Ce chiffre annoncé par le gouverneur de la Banque d'Algérie (BA), Rostom Fadhli, révèle l'impacte important de la hausse des prix du pétrole. Ainsi, grâce à cette hausse, le déficit de la balance commerciale est passé de 10,504 milliards de dollars fin septembre 2020 à 1,571 milliard de dollars fin septembre 2021. « Ce recul important du déficit est dû principalement à la forte hausse des exportations de biens qui sont passés de 16,240 milliards de dollars en fin septembre 2020 à 26,402 milliards de dollars en fin septembre 2021, soit +62,3 % », a expliqué M. Fadhli.

Il faut dire que sur les quatre premiers mois de l’année 2021, les réserves de changes ont continué à baisser pour atteindre 44 milliards de dollars, soit une baisse d’environ 4 milliards de dollars sur les quatre premiers mois de l’année. Cette érosion a pris fin au mois d'avril grâce à une meilleure rentabilité du baril de Brent. Ces réserves de change qui endiguent les déficits budgétaires sont restées stables depuis la remontée des prix du pétrole et également en raison de plusieurs mesures bancaires et administratives pour diminuer l'importation. Le gouvernement entend ramener la valeur des importations de marchandises, cette année, à environ 30 milliards de dollars, contre une facture de 34,4 milliards de dollars en fin décembre 2020.

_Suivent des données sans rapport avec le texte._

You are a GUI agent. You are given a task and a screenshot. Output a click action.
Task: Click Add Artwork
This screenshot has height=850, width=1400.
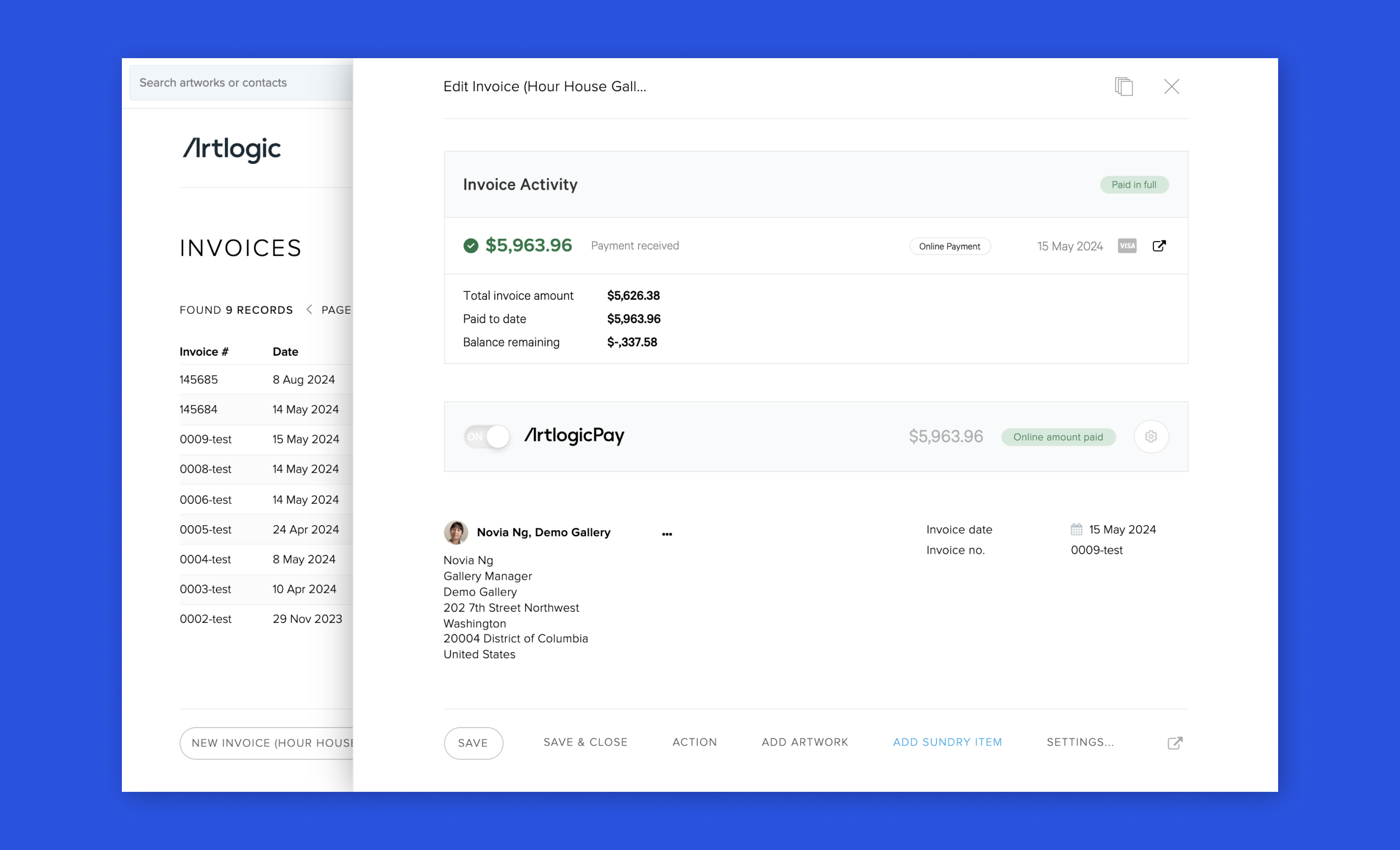point(805,742)
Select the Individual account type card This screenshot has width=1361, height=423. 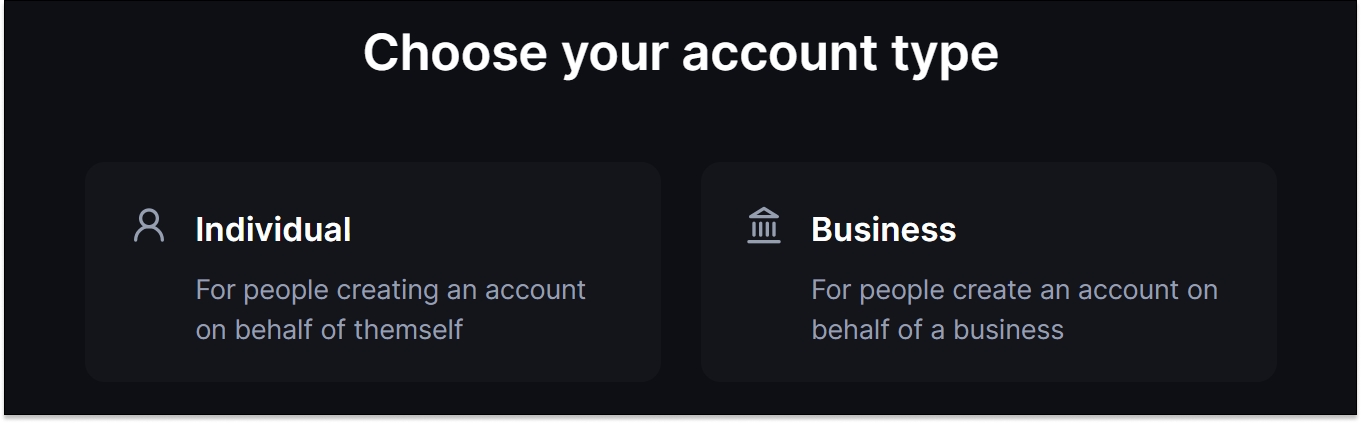coord(373,272)
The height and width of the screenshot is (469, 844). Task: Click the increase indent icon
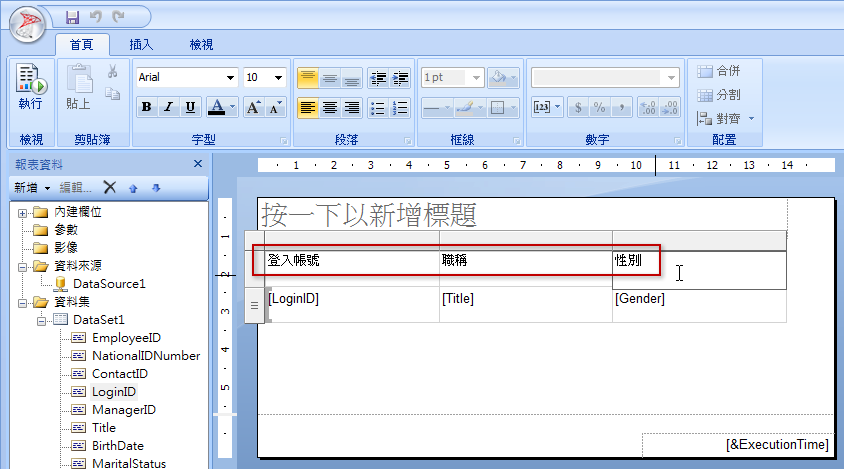coord(400,78)
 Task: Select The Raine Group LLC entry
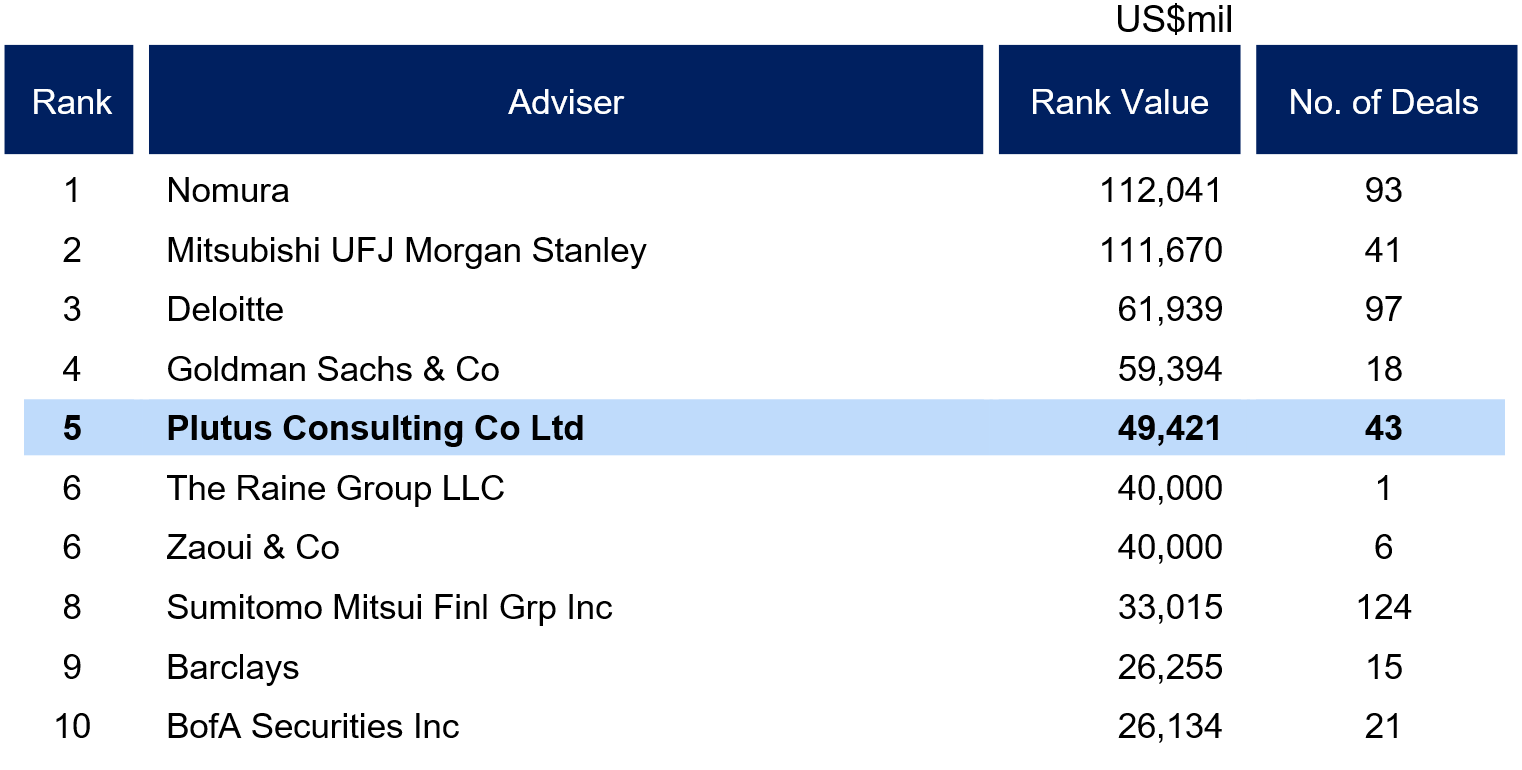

Dans sa quête de rétablir la viabilité des comptes extérieurs, le gouvernement est avantagé cette année par une remontée spectaculaire des prix du pétrole, culminant à plus de 70 dollars le baril, contre des prix historiquement plus bas de 17 dollars le baril enregistrés en avril 2020.

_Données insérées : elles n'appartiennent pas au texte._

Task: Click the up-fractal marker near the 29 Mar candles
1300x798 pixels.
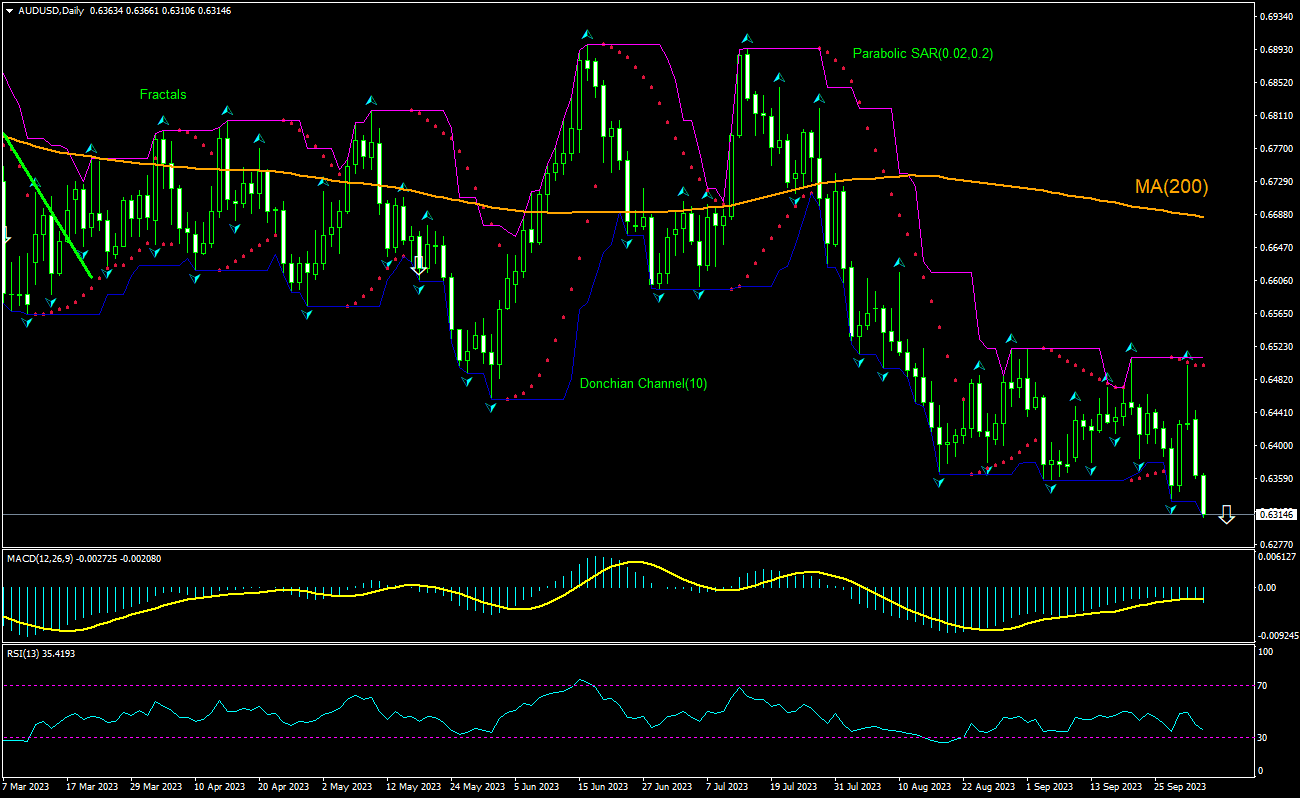Action: pos(161,120)
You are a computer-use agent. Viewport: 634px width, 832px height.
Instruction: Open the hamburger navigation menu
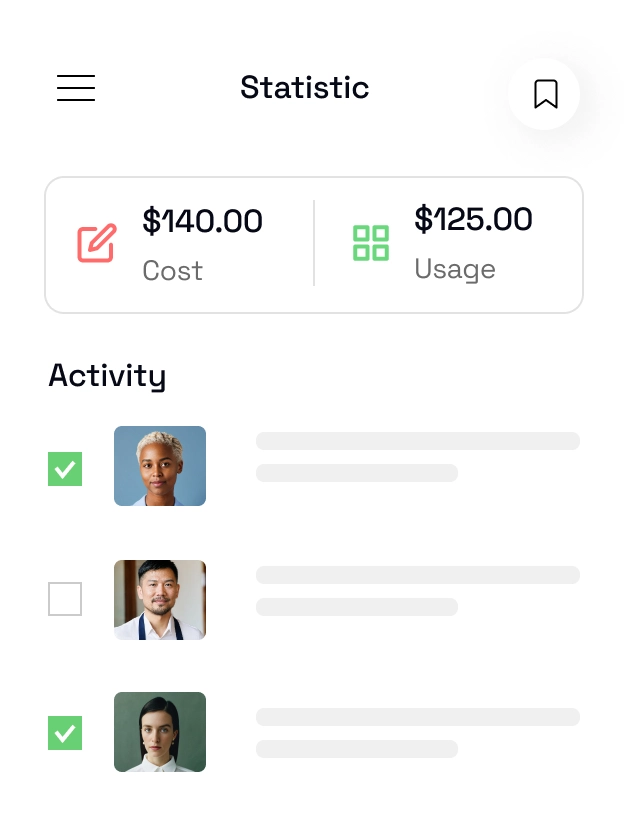(x=76, y=88)
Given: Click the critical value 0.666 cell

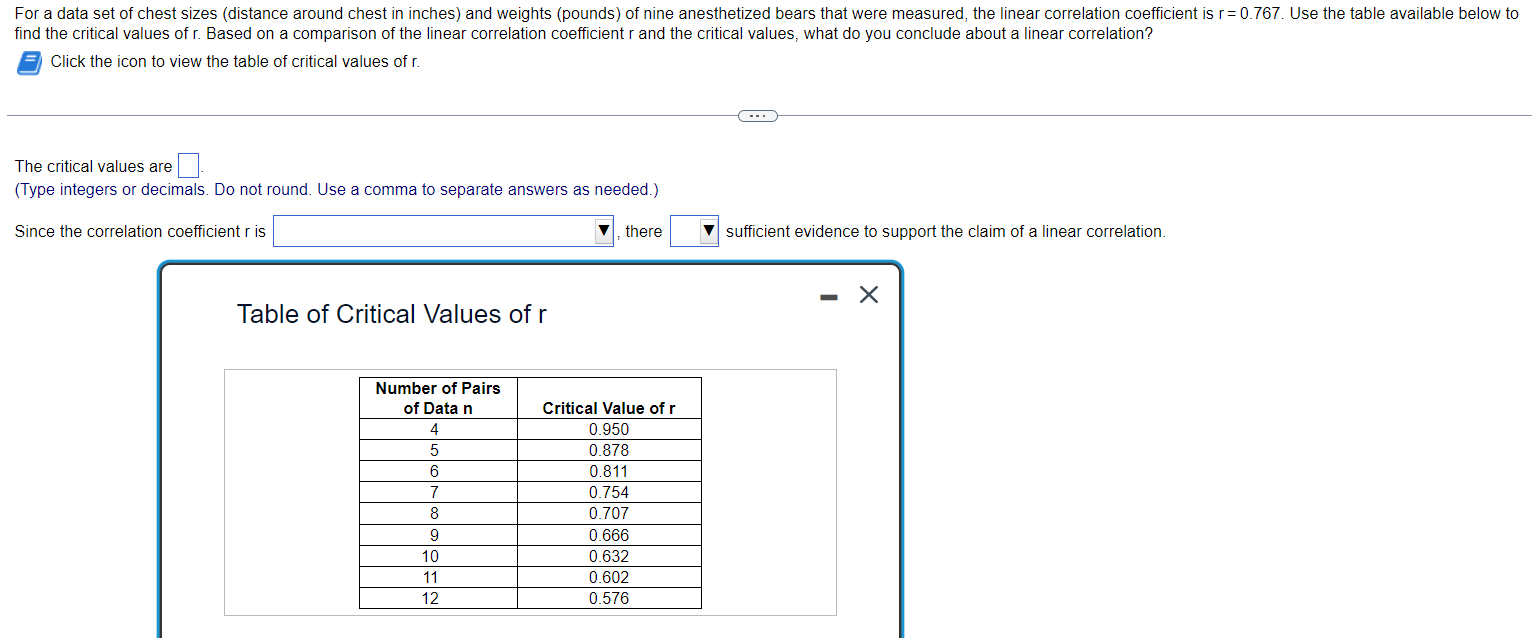Looking at the screenshot, I should (608, 534).
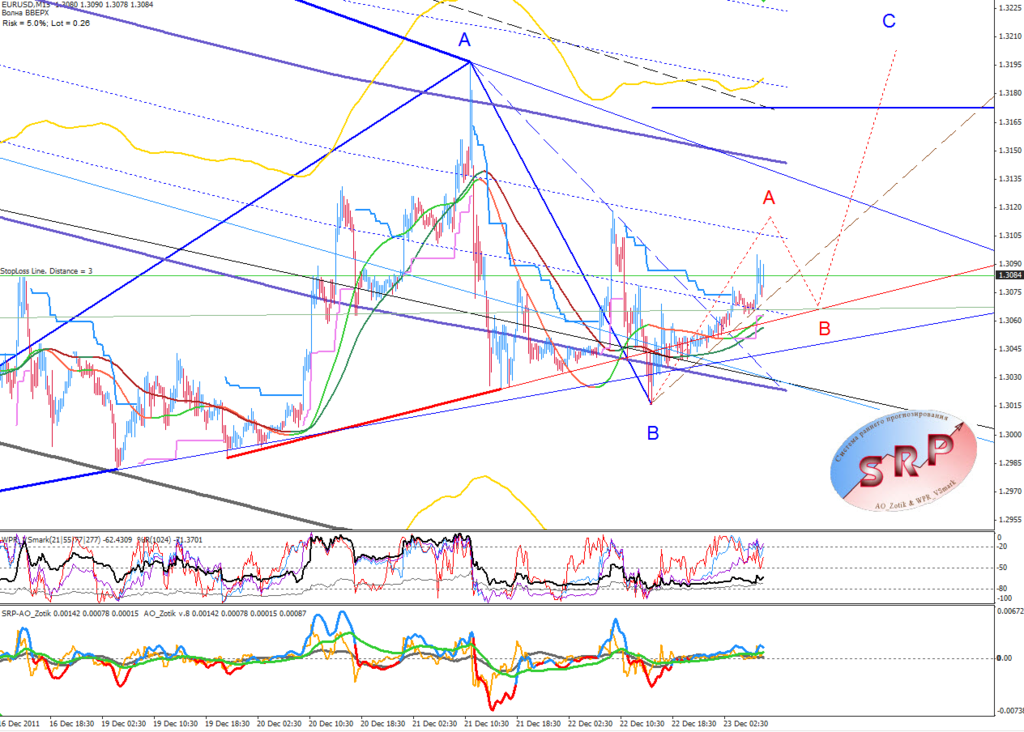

Cependant, il faut souligner que les mesures prises pour réduire la facture de l'importation ont eu un impacte négatif sur le citoyen dans plusieurs domaines. Des pénuries de médicaments sont régulièrement signalées. Des secteurs économiques sont partiellement bloqués. Ces mesures, même si elles réduisent le déficit budgétaire, elles impactent négativement la vie des citoyens et de certaines entreprises.